### DATA SHOWN ###

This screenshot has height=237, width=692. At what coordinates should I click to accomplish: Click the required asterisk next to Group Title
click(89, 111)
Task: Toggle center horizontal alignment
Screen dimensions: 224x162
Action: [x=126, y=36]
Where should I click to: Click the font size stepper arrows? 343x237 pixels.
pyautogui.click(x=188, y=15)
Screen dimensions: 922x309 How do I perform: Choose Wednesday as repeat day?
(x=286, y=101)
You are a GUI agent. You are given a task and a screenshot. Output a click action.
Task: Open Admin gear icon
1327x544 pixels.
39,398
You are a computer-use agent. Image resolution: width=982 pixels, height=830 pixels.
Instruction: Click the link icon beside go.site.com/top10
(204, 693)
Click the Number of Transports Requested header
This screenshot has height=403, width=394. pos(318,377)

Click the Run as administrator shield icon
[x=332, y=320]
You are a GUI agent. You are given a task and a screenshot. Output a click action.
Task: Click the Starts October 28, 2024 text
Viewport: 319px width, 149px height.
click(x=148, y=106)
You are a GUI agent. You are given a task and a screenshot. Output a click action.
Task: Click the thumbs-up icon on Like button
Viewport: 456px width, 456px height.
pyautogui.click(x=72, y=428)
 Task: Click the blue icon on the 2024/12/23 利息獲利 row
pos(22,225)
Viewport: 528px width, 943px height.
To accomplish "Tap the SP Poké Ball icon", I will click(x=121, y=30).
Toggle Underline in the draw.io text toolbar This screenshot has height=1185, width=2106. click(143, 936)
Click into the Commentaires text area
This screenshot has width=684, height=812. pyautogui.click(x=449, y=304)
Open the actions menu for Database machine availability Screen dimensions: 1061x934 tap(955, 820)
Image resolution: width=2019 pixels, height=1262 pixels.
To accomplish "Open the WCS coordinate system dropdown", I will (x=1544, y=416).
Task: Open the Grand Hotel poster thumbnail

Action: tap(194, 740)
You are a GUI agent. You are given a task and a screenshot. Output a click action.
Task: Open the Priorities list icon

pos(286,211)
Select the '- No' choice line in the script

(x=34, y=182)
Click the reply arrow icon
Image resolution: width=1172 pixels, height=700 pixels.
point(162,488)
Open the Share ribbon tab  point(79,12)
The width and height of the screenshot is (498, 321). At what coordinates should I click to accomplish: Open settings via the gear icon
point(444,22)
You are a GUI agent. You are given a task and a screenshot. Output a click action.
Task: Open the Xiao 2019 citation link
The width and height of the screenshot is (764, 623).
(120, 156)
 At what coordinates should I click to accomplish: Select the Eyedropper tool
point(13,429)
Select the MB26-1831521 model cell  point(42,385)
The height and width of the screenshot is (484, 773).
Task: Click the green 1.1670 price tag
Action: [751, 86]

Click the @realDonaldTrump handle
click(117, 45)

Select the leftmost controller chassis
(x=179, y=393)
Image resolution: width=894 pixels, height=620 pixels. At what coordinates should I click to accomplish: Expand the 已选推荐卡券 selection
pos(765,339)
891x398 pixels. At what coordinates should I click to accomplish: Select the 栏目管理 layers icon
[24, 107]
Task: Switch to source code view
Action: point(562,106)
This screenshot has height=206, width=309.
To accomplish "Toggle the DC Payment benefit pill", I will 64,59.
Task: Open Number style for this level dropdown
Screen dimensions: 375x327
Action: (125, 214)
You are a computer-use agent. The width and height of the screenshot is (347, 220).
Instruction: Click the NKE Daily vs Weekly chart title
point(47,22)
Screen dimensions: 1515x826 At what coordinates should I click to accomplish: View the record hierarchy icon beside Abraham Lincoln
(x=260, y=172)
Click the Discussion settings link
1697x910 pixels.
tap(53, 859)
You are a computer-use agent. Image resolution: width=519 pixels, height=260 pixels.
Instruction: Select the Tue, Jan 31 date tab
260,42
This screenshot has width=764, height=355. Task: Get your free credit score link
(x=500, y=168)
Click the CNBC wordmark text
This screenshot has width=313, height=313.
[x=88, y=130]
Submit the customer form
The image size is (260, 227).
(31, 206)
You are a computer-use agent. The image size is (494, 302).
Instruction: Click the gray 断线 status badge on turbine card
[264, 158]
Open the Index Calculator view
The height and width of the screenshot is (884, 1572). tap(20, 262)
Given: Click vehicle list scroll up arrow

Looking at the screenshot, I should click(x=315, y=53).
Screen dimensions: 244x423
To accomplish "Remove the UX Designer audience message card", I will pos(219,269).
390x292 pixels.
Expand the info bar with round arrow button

###

**WHAT IS REQUIRED:**
Retype the records exactly, beginning at the line that contains "Submit the customer form" and continuing through the end of the records.

**CORRECT OUTPUT:**
Submit the customer form
The image size is (260, 227).
(31, 206)
You are a computer-use agent. The image size is (494, 302).
Instruction: Click the gray 断线 status badge on turbine card
[264, 158]
Open the Index Calculator view
The height and width of the screenshot is (884, 1572). tap(20, 262)
Given: Click vehicle list scroll up arrow

Looking at the screenshot, I should click(x=315, y=53).
Screen dimensions: 244x423
To accomplish "Remove the UX Designer audience message card", I will pos(219,269).
390x292 pixels.
Expand the info bar with round arrow button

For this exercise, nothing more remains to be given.